9:58 am Adem Yılmaz, Deneme

Güneş Eskisi Kadar Isıtmıyor İçimizi: Kötülük ve Aşk

Luis Bunuel’in Özgürlük Hayaletini (Le Fantôme de la Liberté) izleyenler bilir: Filmin başında, Fransız askerler, İspanyol milliyetçileri kurşuna dizer. İnfaz edilenlerden birini de Bunuel canlandırıyordur.

İnfaz meselesini derinleştirmeden önce film üzerine analizinde tarihsel arka planı da ortaya koyan Julie Jones’a bir kulak verelim:

Fransız Devrimi, bir Korsikalı tarafından boğazlanırken Fransız askerlerini Aydınlanma’nın neferleri olarak karşılayan kimi İspanyollar, ulusal bilincin ışığında ayaklanır. İşin aydınlanmadan ziyade işgal olduğunu anlamaları uzun sürmemiştir.

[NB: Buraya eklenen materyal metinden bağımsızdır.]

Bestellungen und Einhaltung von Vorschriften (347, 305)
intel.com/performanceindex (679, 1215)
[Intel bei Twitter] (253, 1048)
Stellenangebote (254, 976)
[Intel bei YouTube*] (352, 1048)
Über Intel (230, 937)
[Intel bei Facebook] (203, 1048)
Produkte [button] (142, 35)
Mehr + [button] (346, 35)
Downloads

İşgal ve onun liberal anayasası altı yedi yıl hüküm sürmüştür. Fakat İspanyollar kazandığında garip bir şekilde esaret restorasyonu gerçekleşir. 1814’te medeni haklar resmen feshedilir. Feshin coşkusunu anlatan ifade ise şu:

“Vivan las cadenas!”, yani “Prangalarımız çok yaşa”.

Bunuel için bu, “özgürlüğün kaptığı mikrobun” kanıtından fazlası değildir.

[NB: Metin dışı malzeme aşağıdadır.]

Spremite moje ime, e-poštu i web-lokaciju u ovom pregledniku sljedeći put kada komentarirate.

Özgürlüğün mikrobu, insanı yolundan saptırır, esareti coşkuyla kucaklatır. 1800’lerin başlarında özgürlük gerçekten de mikrop kapabilecek denli ete kemiğe bürünmüş bir fikirdi.

Dünyayı değiştirmeye dair kolektif tahayyüllerin iktidarsız erkekliğin malzemesine dönüştüğü bugünlerde ise bireysel hayatlarımızda özgürlük, her türlü erdemi ve duyguyu dışlayarak tümörlerde yaşayan mikroplardan ibaret…

Değiş tokuş edilebilen, “yeni”sine kolaylıkla uyum sağlayabilen insanlarız artık… Akıllı cihazların elden düşmeleri bile içinde kolaylıkla silinebilen fotoğrafların tanık olduğu yaşanmışlıklardan çok daha değerli… Kızartma makineleri de öyle…

Mezarlarımızı kazmak için bahaneler hazırdır, elbette kendi alçaklığını diğerinde de görebildiği için “değiş tokuş”u haklılaştırmaktan çekinmeyen düşüklük eşliğinde.

**

Gelelim infaza…

Kendi imgelemine, hikâyesine sahip çıkabilecek kudrette olanlar aşinadır: Hayatlarımızın kimi anlarında kendi infazımızı canlandırırız, yaşarız.

Tüm sorumluluğunu üstlenerek… Çünkü kendi imgelemine sahip olmak, Arendt’in dediği gibi, hikâyene tüm sorumluluğuyla sahip çıkmak demektir. Fakat imgelem, yanılsamayı dışlar, o sadece kendine inanır. Zaten sadece, inandığınız ölçüde sahip çıkabilirsiniz. Peki, bu ne demek?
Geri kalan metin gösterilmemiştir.